The win: One point during the race we were down from the leaders by 14 minutes. With two legs left we were down 6 minutes…we have the strongest runner, Brandon, on the second to last leg and he cranks out 5:30 miles for his hilly 6 miles and eats into two and a half minutes. As we drive the van, we see Sparky slogging off and we all look at each other and we think the same thing. “You can get him Tony”. Tony is from Portland and, little known to most of us at the time, has a history of running until he ends up in the hospital.

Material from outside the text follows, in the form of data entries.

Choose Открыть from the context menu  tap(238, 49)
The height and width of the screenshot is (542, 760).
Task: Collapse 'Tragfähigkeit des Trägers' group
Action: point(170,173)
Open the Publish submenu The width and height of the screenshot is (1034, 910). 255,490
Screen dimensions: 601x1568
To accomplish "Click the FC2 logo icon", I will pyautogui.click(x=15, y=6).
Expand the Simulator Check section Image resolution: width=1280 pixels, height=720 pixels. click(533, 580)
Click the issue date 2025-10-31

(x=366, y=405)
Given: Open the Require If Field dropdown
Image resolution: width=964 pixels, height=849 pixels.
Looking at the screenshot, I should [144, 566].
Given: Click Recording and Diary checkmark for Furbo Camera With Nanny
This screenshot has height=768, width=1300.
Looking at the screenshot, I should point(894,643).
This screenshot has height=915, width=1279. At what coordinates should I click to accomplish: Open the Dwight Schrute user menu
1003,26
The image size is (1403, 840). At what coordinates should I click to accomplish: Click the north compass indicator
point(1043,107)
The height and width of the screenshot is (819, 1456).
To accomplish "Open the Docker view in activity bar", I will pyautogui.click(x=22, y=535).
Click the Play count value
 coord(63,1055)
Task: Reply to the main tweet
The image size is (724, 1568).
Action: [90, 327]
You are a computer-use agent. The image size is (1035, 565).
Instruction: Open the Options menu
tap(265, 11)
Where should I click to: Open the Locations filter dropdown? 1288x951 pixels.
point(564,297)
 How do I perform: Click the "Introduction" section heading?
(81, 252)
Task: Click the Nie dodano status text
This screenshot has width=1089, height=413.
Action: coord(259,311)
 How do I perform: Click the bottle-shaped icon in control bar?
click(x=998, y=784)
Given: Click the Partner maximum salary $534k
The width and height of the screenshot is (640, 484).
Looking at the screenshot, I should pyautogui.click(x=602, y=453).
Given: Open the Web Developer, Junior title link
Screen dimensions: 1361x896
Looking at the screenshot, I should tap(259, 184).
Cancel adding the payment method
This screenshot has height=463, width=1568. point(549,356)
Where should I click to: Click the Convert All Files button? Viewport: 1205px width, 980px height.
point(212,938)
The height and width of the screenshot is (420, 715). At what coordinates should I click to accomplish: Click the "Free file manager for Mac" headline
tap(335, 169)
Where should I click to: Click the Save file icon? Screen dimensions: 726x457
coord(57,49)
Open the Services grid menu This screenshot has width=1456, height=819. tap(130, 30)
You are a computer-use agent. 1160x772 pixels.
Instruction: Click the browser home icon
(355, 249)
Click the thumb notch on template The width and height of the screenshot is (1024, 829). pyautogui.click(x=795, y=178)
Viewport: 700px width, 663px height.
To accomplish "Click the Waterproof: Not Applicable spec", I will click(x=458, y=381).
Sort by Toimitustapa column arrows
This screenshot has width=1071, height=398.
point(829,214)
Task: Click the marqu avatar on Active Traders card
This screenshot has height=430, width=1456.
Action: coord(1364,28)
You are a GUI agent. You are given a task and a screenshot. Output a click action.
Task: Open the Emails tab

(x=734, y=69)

He runs hard and doesn’t stop until his body forces him to. Tony goes out and looks like a machine. But we don’t see Sparky, “Wait? Is that him? He crossed the street!” someone yells out. Clever chap, it was a good idea, but once Tony locked in on him, he just reeled him in. That’s when we realized we could smash the record. Luke yells out “ You’re gonna get the record Tony!” That’s when Tony really put the burners on and as he reached Sparky the last mile, they high-fived and Sparky collapsed into a puking fit while Tony went on to victory.
It feels good. I feel so happy that the Runny Bums won, mostly because most of them have ties with Reno. I also like that Runny Bums have some more mature members on the team, some have never ran on a college team, some have kids, and some might say they are the underdogs. But this year, after 5 years, 4 of them being the bridesmaid but never the bride, the Runny Bums are the champions. Now is the time to crack a beer.